I am aware of the rationale behind taking the exponentiated coefficients in a proportional hazards model as representing change in hazard per unit change in the corresponding predictor. This also implies that it should be possible to obtain a hazard greater than 1. However, with the inverse of the cloglog link function being $1-e^{-e^{\nu}}$, it doesn't seem possible for the hazard to actually exceed 1. What am I missing?

Thank you.

• Do you have discrete or continuous time models?
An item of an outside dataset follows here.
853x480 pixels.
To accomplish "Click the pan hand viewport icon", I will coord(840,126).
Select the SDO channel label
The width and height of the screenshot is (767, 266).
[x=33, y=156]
In discrete time, you model probability to leave the state, and that is obviously < 1. In continuous time you model the exit rate, and usually you parametrize the hazard rate as $\theta(x, t) = \exp(\beta' x) \cdot \phi(t)$. This can be > 1. I don't understand the link function in this context. – Ott Toomet Aug 13 '16 at 0:53
• I have a model in discrete time. The dependent variable for each subject is zero until either they are censored - thus being coded zero in their final entry - or experience the event - thus being coded 1. This yields a binary response variable, to which I am fitting a binomial regression model with the cloglog link function in line with recommendations (eg Singer & WIllett, 2003) for data that occurs in continuous time but is available at discrete points. – Marko Aug 13 '16 at 1:07
• PS Happy to be referred to an existing answer. I have tried my best to find one, but they seem to be mostly about the continuous-time case. – Marko Aug 13 '16 at 20:35
• Damned, I think I answered yesterday... – Ott Toomet Aug 13 '16 at 21:11

In continuous time hazard rate is the exit probability per unit time (given still in the initial state). It may exceed one. In discrete time, you look at probability to exit during the time interval, and obviously, as a probability, it must be $\le 1$. I think you have to be clear of this distinction to understand the problem.
It seems to me that you model the (continuous time) hazard rate as $e^\nu$ (constant in time). In this case the probability to have exited the initial state by $t$ is $Pr(T < t) = 1 - e^{-e^\nu t}$ (this is exponential CDF). If your hazard rate is not constant, you will have an integral instead of $-e^\nu t$.